The Merger Agreement is filed as Exhibit 2.1 to this Current Report on Form 8-K and the foregoing description thereof is qualified in its entirety by reference to the full text of the Merger Agreement. The Merger Agreement provides investors with information regarding its terms and is not intended to provide any other factual information about the parties. In particular, the assertions embodied in the representations and warranties contained in the Merger Agreement were made as of the execution date of the Original Agreement only and are qualified by information in confidential disclosure schedules provided by the parties to each other in connection with the signing of the Original Agreement. These disclosure schedules contain information that modifies, qualifies, and creates exceptions to the representations and warranties set forth in the Merger Agreement.
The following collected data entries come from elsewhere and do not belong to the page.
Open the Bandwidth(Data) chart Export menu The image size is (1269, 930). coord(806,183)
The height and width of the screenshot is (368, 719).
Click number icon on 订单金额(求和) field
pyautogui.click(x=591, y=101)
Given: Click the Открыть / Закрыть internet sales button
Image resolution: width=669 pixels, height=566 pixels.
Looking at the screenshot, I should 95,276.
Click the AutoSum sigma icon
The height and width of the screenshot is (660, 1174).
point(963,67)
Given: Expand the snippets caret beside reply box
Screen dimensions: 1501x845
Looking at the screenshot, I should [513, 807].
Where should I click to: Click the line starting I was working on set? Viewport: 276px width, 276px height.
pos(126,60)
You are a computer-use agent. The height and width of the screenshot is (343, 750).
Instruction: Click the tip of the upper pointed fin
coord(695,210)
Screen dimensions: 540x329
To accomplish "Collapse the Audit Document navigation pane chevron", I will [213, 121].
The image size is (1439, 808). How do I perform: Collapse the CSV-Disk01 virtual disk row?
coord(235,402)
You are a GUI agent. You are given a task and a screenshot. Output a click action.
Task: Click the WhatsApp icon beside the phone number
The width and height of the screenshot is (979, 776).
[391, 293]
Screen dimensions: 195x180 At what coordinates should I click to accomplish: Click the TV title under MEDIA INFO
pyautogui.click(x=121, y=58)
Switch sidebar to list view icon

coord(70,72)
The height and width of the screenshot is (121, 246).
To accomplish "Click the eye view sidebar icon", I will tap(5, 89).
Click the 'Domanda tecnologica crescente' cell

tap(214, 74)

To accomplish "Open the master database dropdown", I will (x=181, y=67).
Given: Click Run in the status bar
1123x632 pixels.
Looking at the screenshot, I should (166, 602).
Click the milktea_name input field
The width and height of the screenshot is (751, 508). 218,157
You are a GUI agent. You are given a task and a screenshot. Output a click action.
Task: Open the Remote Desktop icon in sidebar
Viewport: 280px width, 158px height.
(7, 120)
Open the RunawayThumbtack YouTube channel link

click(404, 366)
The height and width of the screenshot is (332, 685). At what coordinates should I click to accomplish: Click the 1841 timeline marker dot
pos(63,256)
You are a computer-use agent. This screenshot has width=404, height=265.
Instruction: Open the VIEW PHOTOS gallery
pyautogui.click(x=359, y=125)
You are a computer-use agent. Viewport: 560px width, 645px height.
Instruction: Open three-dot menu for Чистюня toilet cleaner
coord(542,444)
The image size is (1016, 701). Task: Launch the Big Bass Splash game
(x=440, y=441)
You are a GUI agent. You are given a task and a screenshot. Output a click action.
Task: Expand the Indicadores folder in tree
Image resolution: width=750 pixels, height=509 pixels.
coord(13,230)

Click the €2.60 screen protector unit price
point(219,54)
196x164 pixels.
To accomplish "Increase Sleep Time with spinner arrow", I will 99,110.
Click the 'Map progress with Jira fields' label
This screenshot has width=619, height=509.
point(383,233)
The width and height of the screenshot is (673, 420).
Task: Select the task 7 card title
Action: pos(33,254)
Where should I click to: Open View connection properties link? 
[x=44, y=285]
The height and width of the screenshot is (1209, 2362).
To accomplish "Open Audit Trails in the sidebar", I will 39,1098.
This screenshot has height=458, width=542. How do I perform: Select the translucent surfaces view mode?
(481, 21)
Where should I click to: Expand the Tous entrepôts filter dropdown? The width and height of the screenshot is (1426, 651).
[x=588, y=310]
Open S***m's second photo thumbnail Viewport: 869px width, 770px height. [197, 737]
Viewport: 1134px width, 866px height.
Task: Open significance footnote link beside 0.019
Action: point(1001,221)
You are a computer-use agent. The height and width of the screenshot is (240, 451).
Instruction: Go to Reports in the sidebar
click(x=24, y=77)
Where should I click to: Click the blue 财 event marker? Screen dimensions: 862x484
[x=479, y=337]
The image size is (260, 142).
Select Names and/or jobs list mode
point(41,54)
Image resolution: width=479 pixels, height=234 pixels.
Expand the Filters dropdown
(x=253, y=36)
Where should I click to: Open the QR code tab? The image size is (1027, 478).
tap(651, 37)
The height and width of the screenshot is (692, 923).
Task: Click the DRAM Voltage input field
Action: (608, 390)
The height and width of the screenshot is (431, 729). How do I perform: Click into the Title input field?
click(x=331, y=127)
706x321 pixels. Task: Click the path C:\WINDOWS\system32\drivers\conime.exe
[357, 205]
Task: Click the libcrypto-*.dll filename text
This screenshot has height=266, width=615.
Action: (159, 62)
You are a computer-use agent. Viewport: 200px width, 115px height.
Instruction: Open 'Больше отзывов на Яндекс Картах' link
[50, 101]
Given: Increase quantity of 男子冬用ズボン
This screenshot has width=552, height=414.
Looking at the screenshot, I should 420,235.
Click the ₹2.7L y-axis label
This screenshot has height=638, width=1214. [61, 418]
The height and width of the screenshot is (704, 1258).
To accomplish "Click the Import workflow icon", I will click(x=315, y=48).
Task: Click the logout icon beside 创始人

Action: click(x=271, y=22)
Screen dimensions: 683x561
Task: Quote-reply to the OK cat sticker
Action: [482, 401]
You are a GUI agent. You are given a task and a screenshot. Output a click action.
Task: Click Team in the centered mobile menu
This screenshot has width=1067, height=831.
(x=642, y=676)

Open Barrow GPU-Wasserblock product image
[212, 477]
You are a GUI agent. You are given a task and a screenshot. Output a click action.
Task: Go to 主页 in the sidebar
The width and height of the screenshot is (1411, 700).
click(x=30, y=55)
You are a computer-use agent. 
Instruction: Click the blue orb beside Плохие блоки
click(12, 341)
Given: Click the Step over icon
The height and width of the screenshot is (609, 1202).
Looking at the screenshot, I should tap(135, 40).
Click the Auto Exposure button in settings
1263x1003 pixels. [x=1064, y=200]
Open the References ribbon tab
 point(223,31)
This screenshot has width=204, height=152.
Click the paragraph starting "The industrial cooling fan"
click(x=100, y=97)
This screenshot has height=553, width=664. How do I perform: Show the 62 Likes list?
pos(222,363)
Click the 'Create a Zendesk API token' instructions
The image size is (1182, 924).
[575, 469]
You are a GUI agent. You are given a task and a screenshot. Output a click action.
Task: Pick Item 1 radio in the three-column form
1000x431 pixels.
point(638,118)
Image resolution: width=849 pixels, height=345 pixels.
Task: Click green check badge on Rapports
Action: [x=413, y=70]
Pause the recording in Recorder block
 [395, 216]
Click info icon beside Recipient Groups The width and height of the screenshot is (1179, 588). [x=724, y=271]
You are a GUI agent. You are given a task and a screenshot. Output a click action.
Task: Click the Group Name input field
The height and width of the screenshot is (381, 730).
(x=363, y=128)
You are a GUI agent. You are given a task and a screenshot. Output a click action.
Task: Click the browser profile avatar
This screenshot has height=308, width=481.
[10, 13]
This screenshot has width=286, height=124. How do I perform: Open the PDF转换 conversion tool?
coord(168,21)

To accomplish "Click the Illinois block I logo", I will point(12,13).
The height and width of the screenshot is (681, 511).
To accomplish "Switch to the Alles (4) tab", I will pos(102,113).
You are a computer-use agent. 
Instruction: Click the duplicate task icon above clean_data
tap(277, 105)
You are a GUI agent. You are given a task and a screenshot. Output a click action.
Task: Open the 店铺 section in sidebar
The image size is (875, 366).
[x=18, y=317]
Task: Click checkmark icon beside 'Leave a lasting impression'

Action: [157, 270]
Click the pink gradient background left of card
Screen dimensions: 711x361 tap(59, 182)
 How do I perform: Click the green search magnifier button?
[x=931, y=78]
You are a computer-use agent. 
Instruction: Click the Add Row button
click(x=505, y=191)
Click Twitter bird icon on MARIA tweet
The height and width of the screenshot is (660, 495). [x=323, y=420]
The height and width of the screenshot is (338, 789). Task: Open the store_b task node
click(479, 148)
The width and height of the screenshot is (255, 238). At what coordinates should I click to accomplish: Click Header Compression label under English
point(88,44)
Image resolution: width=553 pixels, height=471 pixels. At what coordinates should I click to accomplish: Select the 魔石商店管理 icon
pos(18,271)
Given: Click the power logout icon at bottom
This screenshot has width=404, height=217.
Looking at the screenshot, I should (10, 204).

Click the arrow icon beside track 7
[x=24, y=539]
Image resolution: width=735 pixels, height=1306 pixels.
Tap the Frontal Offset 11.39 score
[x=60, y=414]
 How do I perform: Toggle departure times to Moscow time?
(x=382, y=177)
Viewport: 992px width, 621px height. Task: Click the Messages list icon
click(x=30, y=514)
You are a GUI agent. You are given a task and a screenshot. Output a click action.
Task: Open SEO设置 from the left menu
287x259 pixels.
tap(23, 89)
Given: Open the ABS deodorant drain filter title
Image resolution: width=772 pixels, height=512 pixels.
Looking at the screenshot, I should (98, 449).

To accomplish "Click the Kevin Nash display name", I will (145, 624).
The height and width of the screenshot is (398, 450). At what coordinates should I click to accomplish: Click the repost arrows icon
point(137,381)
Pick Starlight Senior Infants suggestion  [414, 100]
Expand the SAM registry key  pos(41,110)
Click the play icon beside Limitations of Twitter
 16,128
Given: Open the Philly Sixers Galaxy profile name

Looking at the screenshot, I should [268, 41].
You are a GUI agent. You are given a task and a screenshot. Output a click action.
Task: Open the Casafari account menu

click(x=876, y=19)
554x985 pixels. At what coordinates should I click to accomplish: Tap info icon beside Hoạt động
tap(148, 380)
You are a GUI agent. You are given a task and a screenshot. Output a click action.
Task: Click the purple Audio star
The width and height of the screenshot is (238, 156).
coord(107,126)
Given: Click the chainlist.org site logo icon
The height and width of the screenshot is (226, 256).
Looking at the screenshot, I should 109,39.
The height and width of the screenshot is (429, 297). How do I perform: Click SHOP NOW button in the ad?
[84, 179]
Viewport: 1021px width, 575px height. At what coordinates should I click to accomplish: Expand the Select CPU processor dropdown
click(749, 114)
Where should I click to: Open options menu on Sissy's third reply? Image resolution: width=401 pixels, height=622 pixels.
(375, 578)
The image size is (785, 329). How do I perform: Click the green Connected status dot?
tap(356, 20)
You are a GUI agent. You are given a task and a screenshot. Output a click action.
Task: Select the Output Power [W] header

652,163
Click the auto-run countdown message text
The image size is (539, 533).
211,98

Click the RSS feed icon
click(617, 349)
Moreover, certain representations and warranties in the Merger Agreement may have been used for the purpose of allocating risk between the parties rather than establishing matters of fact. Accordingly, you should not rely on the representations and warranties in the Merger Agreement as characterizations of the actual statements of fact about the parties.

 

Item 1.01

Entry into a Material Definitive Agreement.

The Merger constitutes a Merger Event (as defined in the Indenture, dated as of December 27, 2018 (the “Indenture,” as supplemented by the First Supplemental Indenture (defined below)), by and between the Company and U.S. Bank Trust Company, National Association (formerly known as U.S. Bank National Association), as trustee (the “Trustee”), relating to the Company’s 1.25% Convertible Senior Notes Due 2023 (the “Notes”)). In accordance with Section 14.07 of the Indenture, the Company and the Trustee entered into a First Supplemental Indenture to the Indenture, dated as of January 24, 2023 (the “First Supplemental Indenture”), relating to the Company’s Notes, which provides that at and after the Effective Time the right to convert each $1,000 principal amount of Notes into shares of Common Stock, as set forth in Section 14.01 of the Indenture, has been changed to a right to convert each $1,000 principal amount of Notes into Reference Property (as defined in the Indenture), which consists solely of cash.

 

Item 1.02

Termination of a Material Definitive Agreement.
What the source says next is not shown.